- Passage provided -
***

Route information
- Maintained by MaineDOT
- Length: 15.94 mi (25.65 km)
- Existed: 1931–present

Major junctions
- South end: SR 15 in Bangor
- SR 43 in Hudson
- North end: SR 11 / SR 155 in Bradford

Location
- Country: United States
- State: Maine
- Counties: Penobscot

Highway system
- Maine State Highway System; Interstate; US; State; Auto trails; Lettered highways;
| ← SR 220 |  | → SR 222 |

= Maine State Route 221 =

State highway in Penobscot County, Maine, US

State Route 221 (SR 221) is state highway located in Penobscot County in central Maine. It begins at State Route 15 in Bangor and runs north to Bradford, where it ends at State Route 11 and State Route 155.

==Route description==
SR 221 begins at SR 15 (Broadway) at the northern end of Bangor. It then heads north, near Pushaw Lake but not along it. Entering Hudson, SR 221 intersects SR 43. The two routes have a 2.3 mi concurrency before SR 43 branches off to the east. SR 221 continues in its northward direction, entering the town of Bradford. SR 221 terminates at a four-way intersection in the town center, which is also the western terminus of SR 155. The road continues north as SR 11 towards Milo. SR 11 southbound runs to the west and SR 155 begins to the east.

***

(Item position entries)
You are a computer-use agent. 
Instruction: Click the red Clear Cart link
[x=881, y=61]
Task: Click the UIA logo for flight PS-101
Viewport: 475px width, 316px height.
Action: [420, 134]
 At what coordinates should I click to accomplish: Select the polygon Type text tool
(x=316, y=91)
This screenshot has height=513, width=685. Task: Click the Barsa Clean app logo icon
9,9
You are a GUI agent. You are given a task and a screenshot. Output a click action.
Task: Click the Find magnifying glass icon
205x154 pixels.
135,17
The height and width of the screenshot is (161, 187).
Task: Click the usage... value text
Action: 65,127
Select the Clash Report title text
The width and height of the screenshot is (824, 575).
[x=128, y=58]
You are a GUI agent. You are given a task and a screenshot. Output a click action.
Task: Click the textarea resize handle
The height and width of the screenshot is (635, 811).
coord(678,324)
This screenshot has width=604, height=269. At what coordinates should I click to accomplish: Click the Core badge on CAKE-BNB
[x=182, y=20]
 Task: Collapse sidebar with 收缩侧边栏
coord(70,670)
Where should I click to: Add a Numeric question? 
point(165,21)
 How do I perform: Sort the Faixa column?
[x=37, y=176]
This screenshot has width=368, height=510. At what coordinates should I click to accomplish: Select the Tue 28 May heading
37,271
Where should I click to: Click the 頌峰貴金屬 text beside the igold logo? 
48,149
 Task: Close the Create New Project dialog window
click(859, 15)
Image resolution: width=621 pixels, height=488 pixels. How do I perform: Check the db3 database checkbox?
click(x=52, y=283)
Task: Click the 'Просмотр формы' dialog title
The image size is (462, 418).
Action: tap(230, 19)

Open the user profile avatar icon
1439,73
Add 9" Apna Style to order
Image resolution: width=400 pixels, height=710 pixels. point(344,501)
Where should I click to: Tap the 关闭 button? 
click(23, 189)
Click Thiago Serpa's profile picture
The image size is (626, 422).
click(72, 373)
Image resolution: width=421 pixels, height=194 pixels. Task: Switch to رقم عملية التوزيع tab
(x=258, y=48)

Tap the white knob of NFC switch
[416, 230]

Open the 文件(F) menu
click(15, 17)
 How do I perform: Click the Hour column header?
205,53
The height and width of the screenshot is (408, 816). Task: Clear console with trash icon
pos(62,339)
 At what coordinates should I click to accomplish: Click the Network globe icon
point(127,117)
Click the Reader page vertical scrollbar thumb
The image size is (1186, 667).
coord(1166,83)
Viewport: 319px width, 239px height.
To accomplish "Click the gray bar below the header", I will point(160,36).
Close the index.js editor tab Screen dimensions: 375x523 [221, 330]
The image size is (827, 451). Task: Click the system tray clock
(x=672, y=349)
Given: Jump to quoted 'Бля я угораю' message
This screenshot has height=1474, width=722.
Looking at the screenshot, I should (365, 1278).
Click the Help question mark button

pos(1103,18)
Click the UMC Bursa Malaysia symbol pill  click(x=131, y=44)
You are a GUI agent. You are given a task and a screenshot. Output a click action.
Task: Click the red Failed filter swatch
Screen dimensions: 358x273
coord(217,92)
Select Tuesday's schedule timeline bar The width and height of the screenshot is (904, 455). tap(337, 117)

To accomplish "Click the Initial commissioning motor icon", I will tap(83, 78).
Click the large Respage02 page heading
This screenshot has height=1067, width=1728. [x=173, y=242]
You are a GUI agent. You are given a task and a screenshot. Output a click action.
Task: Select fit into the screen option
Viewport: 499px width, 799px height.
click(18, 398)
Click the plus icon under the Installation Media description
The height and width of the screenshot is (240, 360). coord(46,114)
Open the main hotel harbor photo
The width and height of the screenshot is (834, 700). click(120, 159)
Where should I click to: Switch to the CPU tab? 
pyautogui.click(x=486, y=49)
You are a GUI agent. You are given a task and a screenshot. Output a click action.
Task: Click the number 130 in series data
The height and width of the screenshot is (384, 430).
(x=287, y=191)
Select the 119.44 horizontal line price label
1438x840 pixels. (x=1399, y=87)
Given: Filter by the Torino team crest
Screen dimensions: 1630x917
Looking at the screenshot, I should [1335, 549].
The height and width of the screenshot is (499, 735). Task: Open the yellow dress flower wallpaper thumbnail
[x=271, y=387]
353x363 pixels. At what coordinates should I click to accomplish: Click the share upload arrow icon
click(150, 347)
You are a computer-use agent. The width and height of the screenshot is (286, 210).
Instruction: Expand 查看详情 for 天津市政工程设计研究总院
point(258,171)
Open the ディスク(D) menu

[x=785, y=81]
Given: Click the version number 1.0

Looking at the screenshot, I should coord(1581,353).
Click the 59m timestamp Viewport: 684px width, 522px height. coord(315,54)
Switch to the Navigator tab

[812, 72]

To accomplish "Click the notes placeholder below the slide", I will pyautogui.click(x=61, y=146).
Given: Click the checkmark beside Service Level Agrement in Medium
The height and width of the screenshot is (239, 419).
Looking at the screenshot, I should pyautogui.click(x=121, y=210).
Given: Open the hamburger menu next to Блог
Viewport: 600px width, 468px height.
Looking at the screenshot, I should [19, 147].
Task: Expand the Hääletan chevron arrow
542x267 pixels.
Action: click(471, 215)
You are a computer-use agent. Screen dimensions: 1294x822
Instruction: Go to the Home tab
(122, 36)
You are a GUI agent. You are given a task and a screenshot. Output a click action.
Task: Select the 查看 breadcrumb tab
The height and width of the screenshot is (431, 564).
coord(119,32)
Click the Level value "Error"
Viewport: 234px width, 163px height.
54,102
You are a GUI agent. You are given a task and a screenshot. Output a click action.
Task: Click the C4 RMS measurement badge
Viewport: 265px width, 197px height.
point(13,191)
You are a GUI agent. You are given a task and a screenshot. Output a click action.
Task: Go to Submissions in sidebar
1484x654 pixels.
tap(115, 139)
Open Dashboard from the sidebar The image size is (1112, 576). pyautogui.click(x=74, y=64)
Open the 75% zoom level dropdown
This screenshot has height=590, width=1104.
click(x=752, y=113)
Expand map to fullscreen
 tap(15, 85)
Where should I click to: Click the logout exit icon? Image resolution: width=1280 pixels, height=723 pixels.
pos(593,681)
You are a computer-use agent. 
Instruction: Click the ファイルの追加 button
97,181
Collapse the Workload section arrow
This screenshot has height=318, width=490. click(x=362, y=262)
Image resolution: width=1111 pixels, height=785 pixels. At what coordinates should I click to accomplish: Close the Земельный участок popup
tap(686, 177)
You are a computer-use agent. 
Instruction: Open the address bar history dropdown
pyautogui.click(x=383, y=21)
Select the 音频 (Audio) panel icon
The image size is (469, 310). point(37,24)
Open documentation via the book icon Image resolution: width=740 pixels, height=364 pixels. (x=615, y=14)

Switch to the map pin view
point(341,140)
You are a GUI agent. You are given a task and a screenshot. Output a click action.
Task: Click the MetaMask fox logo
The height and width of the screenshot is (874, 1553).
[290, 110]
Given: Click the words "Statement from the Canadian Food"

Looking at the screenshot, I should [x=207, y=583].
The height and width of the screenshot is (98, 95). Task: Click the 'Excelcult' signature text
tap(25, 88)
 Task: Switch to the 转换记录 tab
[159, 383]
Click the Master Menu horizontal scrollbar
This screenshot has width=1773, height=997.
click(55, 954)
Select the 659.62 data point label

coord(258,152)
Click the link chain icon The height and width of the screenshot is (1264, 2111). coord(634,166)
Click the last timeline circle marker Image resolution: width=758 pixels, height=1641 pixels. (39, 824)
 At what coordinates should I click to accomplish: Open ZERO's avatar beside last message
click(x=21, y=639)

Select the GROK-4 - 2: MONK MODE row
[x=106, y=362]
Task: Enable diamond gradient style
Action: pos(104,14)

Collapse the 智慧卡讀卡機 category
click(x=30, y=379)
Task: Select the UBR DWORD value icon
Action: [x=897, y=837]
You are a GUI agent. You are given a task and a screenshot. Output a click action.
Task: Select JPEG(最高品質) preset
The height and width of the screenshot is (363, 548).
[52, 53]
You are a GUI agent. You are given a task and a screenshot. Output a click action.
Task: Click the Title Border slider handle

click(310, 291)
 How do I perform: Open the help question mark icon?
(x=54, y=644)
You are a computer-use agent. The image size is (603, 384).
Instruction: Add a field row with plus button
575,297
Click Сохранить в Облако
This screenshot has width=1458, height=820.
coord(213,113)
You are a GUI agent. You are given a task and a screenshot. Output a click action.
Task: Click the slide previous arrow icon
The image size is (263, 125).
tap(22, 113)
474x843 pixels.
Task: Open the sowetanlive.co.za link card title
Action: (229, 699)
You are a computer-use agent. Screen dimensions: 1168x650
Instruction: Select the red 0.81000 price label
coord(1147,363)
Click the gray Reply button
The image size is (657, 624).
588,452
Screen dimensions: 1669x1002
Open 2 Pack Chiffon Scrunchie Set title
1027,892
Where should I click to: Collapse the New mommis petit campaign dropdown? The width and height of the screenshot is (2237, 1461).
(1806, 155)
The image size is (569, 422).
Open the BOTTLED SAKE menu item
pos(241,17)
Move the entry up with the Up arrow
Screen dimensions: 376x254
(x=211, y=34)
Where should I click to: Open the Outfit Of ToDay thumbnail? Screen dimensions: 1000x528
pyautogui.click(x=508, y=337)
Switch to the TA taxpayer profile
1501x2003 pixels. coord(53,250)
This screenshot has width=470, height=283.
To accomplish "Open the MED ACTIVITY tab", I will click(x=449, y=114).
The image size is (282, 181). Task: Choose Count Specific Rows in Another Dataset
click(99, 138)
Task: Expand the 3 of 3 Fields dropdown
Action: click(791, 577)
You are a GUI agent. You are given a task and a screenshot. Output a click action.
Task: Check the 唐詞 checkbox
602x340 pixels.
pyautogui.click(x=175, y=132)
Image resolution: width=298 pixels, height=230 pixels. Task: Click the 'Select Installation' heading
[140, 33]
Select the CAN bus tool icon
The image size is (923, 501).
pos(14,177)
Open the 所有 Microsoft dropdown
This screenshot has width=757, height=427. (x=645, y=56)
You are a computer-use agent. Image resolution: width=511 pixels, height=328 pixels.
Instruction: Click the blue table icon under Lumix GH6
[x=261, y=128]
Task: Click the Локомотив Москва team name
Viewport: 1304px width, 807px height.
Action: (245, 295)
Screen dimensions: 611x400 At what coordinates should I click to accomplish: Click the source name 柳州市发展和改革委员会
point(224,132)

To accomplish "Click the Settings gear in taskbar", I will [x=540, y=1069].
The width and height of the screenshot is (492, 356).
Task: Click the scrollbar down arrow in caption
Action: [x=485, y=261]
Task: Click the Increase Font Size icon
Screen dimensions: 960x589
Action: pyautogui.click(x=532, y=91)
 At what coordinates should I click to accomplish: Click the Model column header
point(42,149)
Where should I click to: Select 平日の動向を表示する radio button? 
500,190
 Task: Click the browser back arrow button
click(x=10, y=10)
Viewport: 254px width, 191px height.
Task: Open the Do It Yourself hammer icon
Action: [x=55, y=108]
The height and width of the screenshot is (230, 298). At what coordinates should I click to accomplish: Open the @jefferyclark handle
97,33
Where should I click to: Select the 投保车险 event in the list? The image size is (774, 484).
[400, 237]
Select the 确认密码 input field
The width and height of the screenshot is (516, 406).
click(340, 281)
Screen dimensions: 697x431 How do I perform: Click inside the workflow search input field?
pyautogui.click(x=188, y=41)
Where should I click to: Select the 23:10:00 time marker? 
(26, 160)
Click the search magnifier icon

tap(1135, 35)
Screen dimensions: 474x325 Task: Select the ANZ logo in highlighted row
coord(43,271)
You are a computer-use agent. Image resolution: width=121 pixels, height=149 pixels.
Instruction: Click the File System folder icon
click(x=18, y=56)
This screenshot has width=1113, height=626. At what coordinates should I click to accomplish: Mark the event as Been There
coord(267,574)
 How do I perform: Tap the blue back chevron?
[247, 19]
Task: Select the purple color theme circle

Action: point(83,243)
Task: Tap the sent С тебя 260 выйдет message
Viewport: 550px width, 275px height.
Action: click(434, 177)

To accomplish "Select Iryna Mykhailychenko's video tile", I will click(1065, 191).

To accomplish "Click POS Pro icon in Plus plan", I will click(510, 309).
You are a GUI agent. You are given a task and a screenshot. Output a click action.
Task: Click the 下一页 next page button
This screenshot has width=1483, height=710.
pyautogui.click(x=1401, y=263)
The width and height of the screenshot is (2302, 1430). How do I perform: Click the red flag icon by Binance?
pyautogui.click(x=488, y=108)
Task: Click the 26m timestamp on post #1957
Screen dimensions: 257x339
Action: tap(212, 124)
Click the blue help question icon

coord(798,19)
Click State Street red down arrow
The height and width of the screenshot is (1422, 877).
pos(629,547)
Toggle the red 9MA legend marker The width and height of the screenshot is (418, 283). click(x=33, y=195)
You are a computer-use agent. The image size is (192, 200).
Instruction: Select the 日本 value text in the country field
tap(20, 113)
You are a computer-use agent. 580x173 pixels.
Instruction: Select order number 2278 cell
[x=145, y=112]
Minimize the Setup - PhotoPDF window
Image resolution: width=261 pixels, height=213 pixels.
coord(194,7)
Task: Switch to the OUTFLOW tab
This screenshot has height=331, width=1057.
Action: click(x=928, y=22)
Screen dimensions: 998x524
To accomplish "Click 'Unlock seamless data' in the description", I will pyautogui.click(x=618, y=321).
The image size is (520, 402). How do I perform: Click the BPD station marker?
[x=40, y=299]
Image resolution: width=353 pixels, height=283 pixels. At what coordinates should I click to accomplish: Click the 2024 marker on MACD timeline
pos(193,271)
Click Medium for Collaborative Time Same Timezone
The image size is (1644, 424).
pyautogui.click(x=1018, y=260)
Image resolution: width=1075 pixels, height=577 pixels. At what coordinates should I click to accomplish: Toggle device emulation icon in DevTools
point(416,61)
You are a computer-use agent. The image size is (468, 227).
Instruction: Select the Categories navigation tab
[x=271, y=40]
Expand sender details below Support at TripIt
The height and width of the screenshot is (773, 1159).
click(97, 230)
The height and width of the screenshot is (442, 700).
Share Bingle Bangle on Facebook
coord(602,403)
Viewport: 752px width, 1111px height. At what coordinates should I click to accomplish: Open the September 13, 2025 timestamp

***

- Instruction A -
Return everything in the State Route 221 article from "State Route 221 (SR" down to "begins to the east.", copied word for word.
- Instruction B -
Answer these questions from the State Route 221 article, one a line:
(i) What is the route's total length in miles?
(ii) In what year did the route come into existence?
(iii) How long is the concurrency of SR 221 and SR 43?

- Reply A -
State Route 221 (SR 221) is state highway located in Penobscot County in central Maine. It begins at State Route 15 in Bangor and runs north to Bradford, where it ends at State Route 11 and State Route 155.

==Route description==
SR 221 begins at SR 15 (Broadway) at the northern end of Bangor. It then heads north, near Pushaw Lake but not along it. Entering Hudson, SR 221 intersects SR 43. The two routes have a 2.3 mi concurrency before SR 43 branches off to the east. SR 221 continues in its northward direction, entering the town of Bradford. SR 221 terminates at a four-way intersection in the town center, which is also the western terminus of SR 155. The road continues north as SR 11 towards Milo. SR 11 southbound runs to the west and SR 155 begins to the east.

- Reply B -
(i) 15.94 mi
(ii) 1931
(iii) 2.3 mi